Starting with the first line below, reproduce each line exactly until you have included the one bearing "Given: Click the Paste".

**** Given information ****

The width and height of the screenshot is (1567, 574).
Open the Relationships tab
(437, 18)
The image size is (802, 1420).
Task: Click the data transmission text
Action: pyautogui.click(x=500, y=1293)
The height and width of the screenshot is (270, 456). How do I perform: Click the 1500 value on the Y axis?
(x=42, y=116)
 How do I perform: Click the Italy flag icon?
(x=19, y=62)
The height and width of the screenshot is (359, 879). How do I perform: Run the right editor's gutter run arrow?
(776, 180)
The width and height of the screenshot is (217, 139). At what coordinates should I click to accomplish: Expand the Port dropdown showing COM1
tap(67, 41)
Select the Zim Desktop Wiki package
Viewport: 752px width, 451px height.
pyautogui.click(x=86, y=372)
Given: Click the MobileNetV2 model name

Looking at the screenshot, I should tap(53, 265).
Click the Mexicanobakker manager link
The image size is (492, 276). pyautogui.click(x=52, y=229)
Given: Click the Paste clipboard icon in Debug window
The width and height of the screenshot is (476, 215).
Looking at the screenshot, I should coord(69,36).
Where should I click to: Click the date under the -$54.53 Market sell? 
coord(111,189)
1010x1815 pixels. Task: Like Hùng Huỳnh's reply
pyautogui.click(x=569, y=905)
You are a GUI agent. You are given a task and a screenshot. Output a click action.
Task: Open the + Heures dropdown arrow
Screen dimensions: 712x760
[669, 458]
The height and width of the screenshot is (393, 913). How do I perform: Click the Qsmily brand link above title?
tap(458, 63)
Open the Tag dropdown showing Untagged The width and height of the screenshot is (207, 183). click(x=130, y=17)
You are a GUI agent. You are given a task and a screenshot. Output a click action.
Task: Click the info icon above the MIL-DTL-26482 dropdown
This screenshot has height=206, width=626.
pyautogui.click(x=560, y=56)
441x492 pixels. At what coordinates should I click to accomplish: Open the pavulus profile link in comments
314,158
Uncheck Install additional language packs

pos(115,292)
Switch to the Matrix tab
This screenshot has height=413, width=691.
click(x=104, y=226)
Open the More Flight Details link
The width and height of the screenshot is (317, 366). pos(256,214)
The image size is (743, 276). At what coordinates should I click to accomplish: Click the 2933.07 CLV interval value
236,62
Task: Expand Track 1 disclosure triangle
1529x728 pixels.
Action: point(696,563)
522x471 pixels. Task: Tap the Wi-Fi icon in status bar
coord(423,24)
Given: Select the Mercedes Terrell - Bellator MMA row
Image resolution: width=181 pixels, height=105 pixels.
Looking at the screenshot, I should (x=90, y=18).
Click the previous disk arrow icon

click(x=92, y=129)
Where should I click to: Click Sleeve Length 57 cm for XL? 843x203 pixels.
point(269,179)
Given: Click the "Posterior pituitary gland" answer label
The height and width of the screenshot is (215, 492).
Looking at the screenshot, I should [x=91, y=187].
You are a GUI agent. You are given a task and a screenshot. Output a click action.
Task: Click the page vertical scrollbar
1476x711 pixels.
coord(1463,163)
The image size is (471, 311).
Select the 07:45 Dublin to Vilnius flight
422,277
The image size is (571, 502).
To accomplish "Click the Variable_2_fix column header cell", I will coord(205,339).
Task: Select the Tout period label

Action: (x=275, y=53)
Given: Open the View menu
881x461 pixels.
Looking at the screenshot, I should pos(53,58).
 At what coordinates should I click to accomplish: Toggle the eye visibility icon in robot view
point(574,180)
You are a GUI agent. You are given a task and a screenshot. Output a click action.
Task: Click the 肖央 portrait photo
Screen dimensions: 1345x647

****

Answer space ->
The width and height of the screenshot is (1567, 574).
Open the Relationships tab
(437, 18)
The image size is (802, 1420).
Task: Click the data transmission text
Action: pyautogui.click(x=500, y=1293)
The height and width of the screenshot is (270, 456). How do I perform: Click the 1500 value on the Y axis?
(x=42, y=116)
 How do I perform: Click the Italy flag icon?
(x=19, y=62)
The height and width of the screenshot is (359, 879). How do I perform: Run the right editor's gutter run arrow?
(776, 180)
The width and height of the screenshot is (217, 139). At what coordinates should I click to accomplish: Expand the Port dropdown showing COM1
tap(67, 41)
Select the Zim Desktop Wiki package
Viewport: 752px width, 451px height.
pyautogui.click(x=86, y=372)
Given: Click the MobileNetV2 model name

Looking at the screenshot, I should tap(53, 265).
Click the Mexicanobakker manager link
The image size is (492, 276). pyautogui.click(x=52, y=229)
Given: Click the Paste clipboard icon in Debug window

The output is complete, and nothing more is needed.